Suddenly the Japanese on those barges weren't enemy soldiers. They were men, helpless, pinned to the water as the bombers swept in upon them.

The air churned into a pink froth above the barges. The terrible fifties had swept entire decks clean of human beings.

18

"Black Fox to Brigade One. Come in. Over."

Whip looked up, startled. That was the call sign of a P-39 outfit at Seven-Mile.

"Brigade One to Black Fox. Where the hell are you?"

"Black Fox is coming in from the south. We're on the deck. Six Cobras. Sorry we're late.

What's your situation?"

"We got plenty of company. How far out are you?"

"We'll be there in less than a minute."

"We can use you. We're to the west of that group of burning ships. We — "

"Have you in sight."

"Can you see our little friends?"

"Roger that. Looks like they're getting close."

"Close enough, Black Fox. Can you get to them before we come around again to the barges?"

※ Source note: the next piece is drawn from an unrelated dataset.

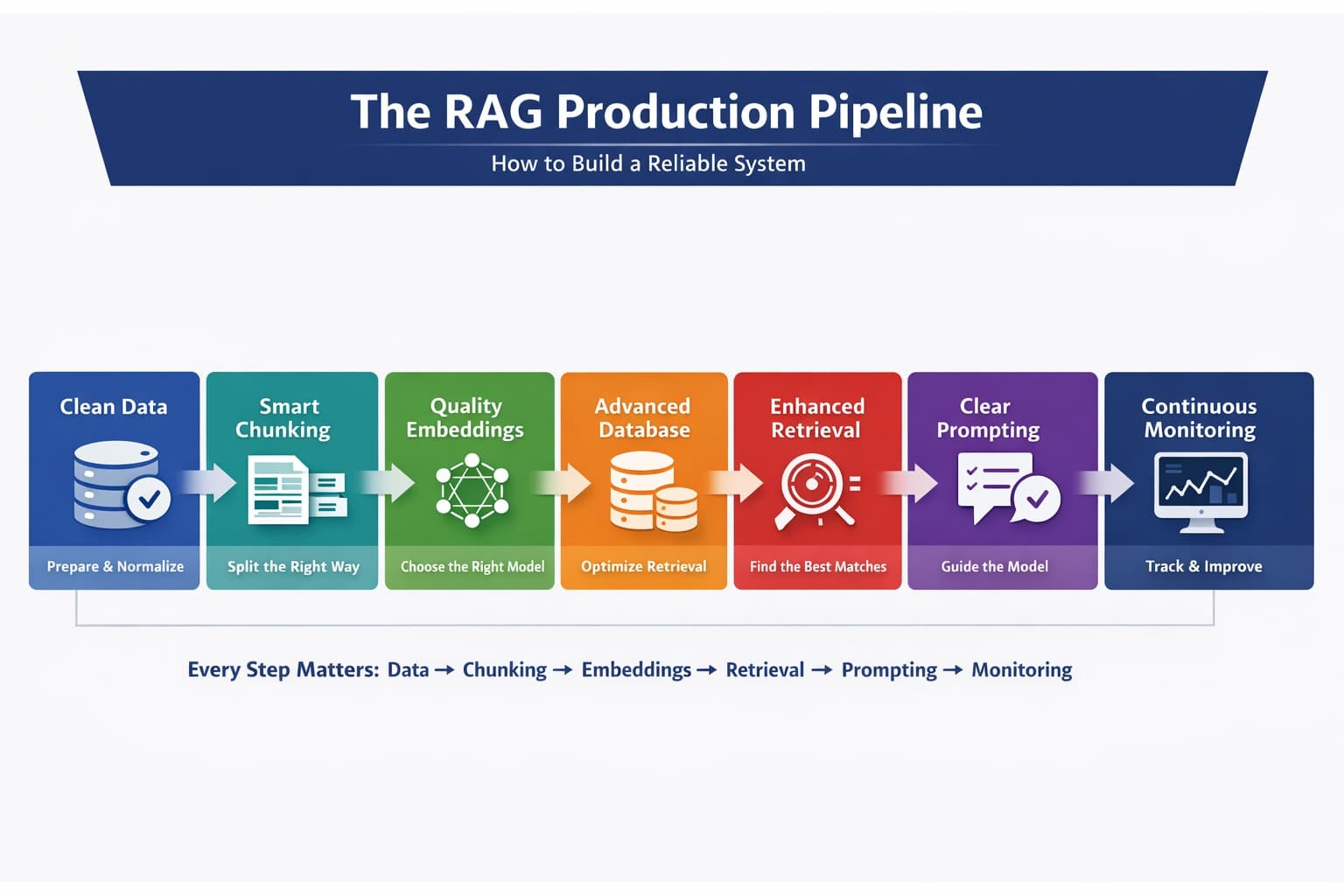Select the Smart Chunking card header

(x=291, y=417)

"Tight, but we can do it."

"Good show. We'll concentrate on the barges."

"Glad to help out."

Whip still didn't know who had laid on six Airacobras as assistance in the low-level strike, but God bless him. Sending in the P-39s on the deck, where the Japanese would have to stay low, was a godsend for the American fighters, because once you got over a thousand feet in the 39 the pilot went into automatic nosebleed and the airplane turned into a lead brick.

Whip looked back, saw the six long-nosed fighters pounding to get into position to hit the Zeros from the side and take them off the American bombers. Great; they could wrap up the slaughter now just the way he —

"Oh,
shit
." Someone called from the back of the plane, then screamed into the radio.

"Black Fox, Black Fox,
break, break
!"

The Japanese, damn them, couldn't have timed it better. That top cover of Zero fighters.

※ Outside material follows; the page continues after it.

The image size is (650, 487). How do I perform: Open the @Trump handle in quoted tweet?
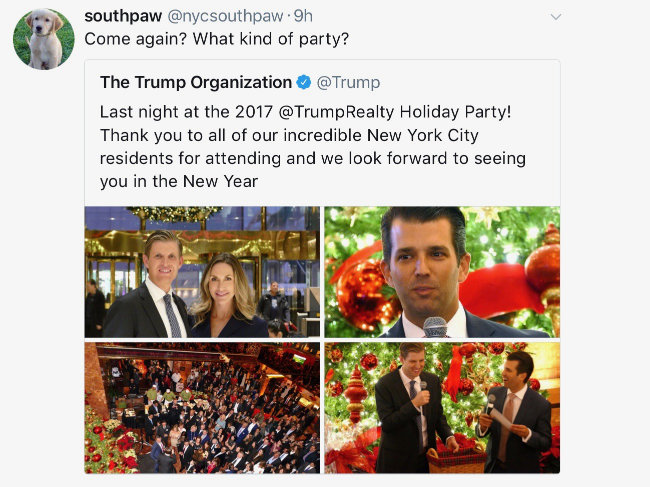tap(348, 82)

Everyone had forgotten about them and all this time they'd been working their way down through thick clouds. Now they
were
down, and as the P-39s curved in for their attack against the Zeros pursuing the bombers, the second force of twelve Zeros came whistling in low over the sea.

If the
P-39 pilots had broken, sharp left
or
right, when the frantic warning went to them, they would have slipped through the vise. But their leader hesitated instead of reacting instantly, as he should have done, for it was the
only
thing to do. "
Break, break
!" Again that call, now near-hysterical, because the bomber crews could see it all coming, what was going to happen, and that stupid son of a bitch in the lead fighter —

They broke, a sharp rolling motion to the right, but it was too late. They rolled right just in time to expose their cockpits and the tops of their fighters to the Zeros, who had stayed in tight formation, and it was duck soup for the Japanese. Just like that, before they blinked several times, cannon fire tore four of the American fighters into wreckage or red-blossoming fireballs, and the remaining two were trying wildly to save themselves.

"Brigade Leader to Black Fox. Get the hell out of there. Climb out, climb out."

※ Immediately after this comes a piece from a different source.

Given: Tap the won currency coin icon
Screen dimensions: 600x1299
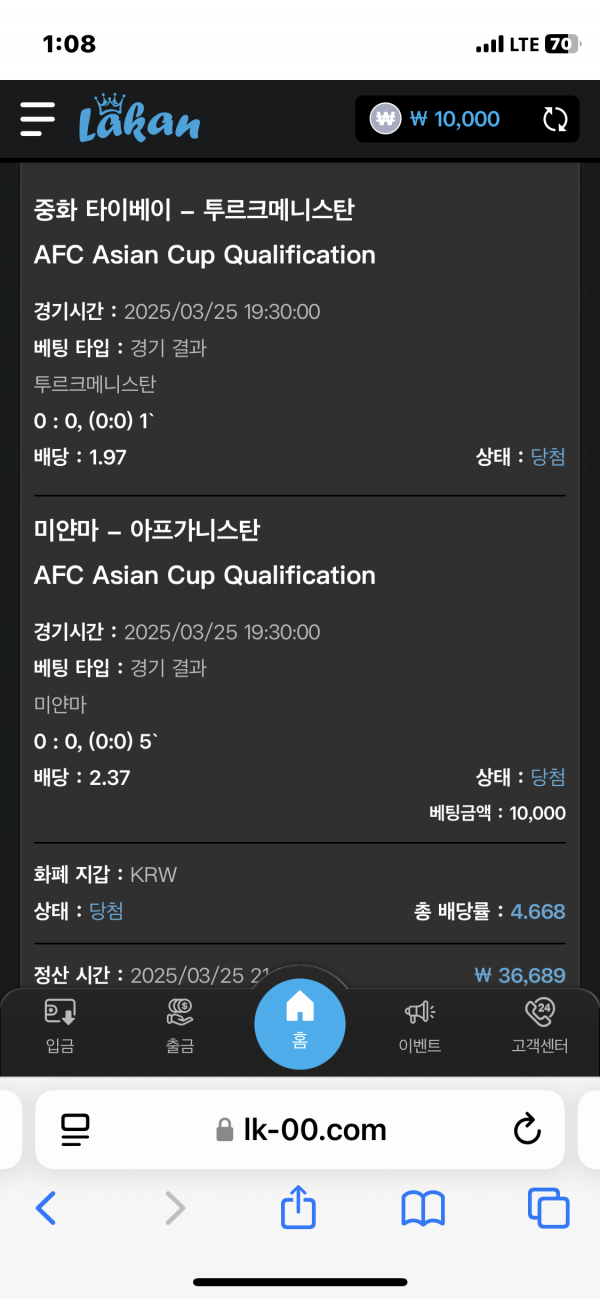Looking at the screenshot, I should [x=385, y=119].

The P-39s were worse than useless. Whip was even debating about going to
their
help.

But they were almost onto the barges, they still had half their ammunition left and there were still hundreds of enemy troops, ripe for the kill, and that was his mission, his job, why they were here, why men were dying and others about to be killed.

By now there were sixteen or maybe eighteen or even twenty Zeros coming after them.

Whip could have broken off the mission at that very moment, and half his men expected him to do just that. They'd broken the back of the Japanese force, killed more than half or even two thirds of all the men and they were still in good shape.

But Whip wasn't having any of it. It was time to find out just how they could hold their own in the kind of situation in which B-25s had classically gotten the shit kicked out of them. The Zeros were hard after them in a loose swarm, some coming in directly from behind, others in pursuit curves, so that their tight formation had bellied out and lost the advantage of concentrated firepower.

"Everybody close in on me," Whip ordered.

No need to answer. Pilots nudged throttles, slid in closer, moved in tight, arranged themselves in a clustered formation.

"Stay tight. Get those barges."

Lieutenant J.G. Masahiko Obama observed the American bombers grouping together.

He laughed to himself in his cockpit. Like so many frightened sheep, bunching up, as if dying together could take away the fear.

Obama was mightily pleased with the sight. The B-25s must fly straight ahead. If they turned they only exposed themselves more to the pursuing Zero fighters. And the last time he had found this plump morsel before him Obama had personally shot down one bomber and shared another kill with Ariya Inokuchi.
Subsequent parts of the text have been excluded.